Unfortunately, these moments are few and far between, as for most of the book Kestrel lets Arin (her slave, remember?) walk all over her, as well as making frankly absurd decisions, like wagering matches in a game against Arin, matches, which can be used to light fires, to a slave. She also fails to figure out that Arin is in fact not visiting a sweetheart in town. For someone who is supposed to be a good military strategist, she stays in the dark regarding this “sweetheart” until Arin tells her so. In another scene, Atin talks back to Kestrel, what does she do? Does she punish him? No, she immediately acquiesces to his demands to give him more freedom. Not that I support slavery or punishing slaves, mind you. Fun fact: the book refers to Arin as “the slave” for about five chapters before he gives Kestrel his name–even in chapters from Arin’s perspective. That’s right, even in chapters from his perspective, the book still refers to him as “the slave”.

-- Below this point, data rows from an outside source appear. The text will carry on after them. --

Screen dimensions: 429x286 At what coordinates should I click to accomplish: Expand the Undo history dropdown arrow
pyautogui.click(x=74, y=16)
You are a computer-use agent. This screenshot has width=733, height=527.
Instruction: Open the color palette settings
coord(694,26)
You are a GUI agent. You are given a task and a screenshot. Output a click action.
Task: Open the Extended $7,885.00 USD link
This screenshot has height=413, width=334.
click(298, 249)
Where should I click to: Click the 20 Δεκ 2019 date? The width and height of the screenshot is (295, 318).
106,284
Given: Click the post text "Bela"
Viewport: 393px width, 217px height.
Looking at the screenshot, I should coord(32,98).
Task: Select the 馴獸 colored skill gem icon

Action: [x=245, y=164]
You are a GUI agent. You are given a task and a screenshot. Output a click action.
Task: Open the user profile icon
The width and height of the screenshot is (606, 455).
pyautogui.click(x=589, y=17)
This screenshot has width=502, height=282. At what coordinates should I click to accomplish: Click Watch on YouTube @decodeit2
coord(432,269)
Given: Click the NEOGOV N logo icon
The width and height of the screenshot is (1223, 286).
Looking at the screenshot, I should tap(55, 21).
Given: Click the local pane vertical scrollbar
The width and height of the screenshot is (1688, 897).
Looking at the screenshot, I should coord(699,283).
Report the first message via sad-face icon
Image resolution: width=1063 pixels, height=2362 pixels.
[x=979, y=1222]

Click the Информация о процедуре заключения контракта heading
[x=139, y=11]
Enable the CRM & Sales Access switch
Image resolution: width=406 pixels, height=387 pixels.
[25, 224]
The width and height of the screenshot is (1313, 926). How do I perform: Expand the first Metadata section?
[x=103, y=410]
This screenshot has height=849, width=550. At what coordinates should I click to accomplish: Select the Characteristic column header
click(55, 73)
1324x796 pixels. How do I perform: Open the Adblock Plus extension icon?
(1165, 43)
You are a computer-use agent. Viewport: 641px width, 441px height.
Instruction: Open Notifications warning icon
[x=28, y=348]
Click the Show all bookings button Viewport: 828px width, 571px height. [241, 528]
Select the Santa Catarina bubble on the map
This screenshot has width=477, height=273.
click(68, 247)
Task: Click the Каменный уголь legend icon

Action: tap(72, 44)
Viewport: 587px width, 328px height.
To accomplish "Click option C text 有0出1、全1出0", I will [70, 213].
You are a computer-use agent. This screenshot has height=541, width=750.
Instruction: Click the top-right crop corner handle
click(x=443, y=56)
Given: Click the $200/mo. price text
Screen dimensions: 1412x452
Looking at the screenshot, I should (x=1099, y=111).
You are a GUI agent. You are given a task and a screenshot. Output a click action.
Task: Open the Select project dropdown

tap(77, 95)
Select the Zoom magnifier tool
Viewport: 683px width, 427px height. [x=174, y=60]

This undoubtedly sounds hypocritical of me given my praise of Captive Prince, but unlike Captive Prince, The Winner’s Curse depicts “slavery lite” with none of the brutality of, say, Snow Like Ashes (which, unlike Captive Prince, is also aimed at young adults). I’ve heard one reviewer describe this book as “girl buys boy at a slave auction” and I honestly can’t fathom how a reviewer doesn’t see anything wrong with the basic premise. Actually, I take that back, I know why. The author claims she was inspired by the Romans enslaving the Greeks, but Arin, like Damen, is described as having “tan” skin. Kestrel, unsurprisingly, is described as white and blonde.
Yeah, problems all around.
In a way I feel betrayed because none of the synopses or reviews I read prior to buying the book mentioned the slavery angle at all. Apparently the hardcover edition does but I was focusing on the paperback. I’m more surprised that some of the people I follow on tumblr were fangasming over this book and, once again, not a peep about the whole slavery thing. At least Captive Prince is up front about its content.
In terms of diversity, there really isn’t any unless you see the Herrani as poc (obviously not positive representation). Even though the Valorian Empire is clearly modeled off Ancient Rome, there don’t appear to be any queer characters. Potential triggers include the obvious portrayal of slavery, violence, and one attempted rape (it’s also implied that Arin’s sister was raped by the Valorians, or at the very least that something terrible happened to her).
The Winner’s Curse is doomed to occupy the spot on my shelf reserved for books with potential, but ultimately flawed execution. I have absolutely zero desire to continue with this trilogy. I’m currently reading Truthwitch, it’s awesome so far. I hope it doesn’t disappoint.